There are sound reasons to read the real thing, apart from the fact that print books look better on BookTok. Switching attention offline and having to turn the pages stimulates flow (although I am reading Nostromo on a Kindle). As one study of language lessons found, while digital textbooks are good for quick learning, print is “superior for deep reading”.
The new age of reading is not entirely beneficial for publishers and writers. More than half of Bloomsbury’s sales came from its backlist of titles and known authors. BookTok could play a role in bringing the less popular to wider attention, but many of its video clips endorse bestsellers; this has not been a great period to break through as a new talent.

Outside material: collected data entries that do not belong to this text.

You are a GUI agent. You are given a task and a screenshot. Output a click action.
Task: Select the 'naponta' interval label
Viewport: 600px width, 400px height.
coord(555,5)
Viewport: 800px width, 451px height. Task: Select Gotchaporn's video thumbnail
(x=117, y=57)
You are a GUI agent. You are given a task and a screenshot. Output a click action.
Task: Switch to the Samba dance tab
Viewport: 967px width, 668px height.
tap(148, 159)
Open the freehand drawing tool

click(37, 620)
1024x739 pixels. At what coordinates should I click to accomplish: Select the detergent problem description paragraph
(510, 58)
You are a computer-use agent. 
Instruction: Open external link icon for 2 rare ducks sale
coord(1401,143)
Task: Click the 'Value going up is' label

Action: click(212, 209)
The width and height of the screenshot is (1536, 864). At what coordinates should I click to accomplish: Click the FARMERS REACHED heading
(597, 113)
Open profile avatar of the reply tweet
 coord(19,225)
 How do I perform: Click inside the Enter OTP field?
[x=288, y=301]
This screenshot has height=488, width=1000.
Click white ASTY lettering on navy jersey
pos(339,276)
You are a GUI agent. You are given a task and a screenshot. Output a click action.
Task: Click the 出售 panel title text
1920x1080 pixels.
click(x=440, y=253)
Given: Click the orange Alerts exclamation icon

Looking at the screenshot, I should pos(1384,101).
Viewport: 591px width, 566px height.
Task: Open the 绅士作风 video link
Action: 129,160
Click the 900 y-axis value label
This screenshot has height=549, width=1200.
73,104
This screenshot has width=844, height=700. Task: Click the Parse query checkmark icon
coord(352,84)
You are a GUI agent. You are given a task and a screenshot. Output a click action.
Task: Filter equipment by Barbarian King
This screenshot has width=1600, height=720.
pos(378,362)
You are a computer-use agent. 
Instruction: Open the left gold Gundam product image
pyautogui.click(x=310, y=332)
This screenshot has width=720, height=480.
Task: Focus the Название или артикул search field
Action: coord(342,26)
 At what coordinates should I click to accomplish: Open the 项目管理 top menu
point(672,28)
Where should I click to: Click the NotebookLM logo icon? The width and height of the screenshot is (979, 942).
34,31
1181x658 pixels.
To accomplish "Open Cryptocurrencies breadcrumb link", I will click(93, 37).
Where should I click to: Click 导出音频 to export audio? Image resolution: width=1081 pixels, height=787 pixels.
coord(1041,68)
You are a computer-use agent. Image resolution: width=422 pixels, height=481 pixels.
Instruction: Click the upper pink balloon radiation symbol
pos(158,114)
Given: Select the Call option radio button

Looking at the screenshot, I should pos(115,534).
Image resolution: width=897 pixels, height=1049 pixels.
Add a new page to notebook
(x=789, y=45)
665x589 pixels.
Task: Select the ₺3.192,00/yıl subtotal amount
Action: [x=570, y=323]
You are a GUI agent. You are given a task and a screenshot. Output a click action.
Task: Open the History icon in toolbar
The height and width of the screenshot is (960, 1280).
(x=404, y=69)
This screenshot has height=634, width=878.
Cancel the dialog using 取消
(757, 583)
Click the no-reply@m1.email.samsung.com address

But, far from destroying books, digital technology has made them more popular. Newton believes the reacquired reading habit will outlast the pandemic because people have reset their lives from commuting into offices five days a week. That offers more time for immersion and self-improvement: books cannot only entertain but educate.
Books also offer something rare and precious: a break from economic worries and media fragmentation. The experience of following a narrative so closely that nothing else intrudes is so valuable that every generation craves it. The journey from Achilles to Nostromo to Celaena Sardothien took millennia, but some things do not change.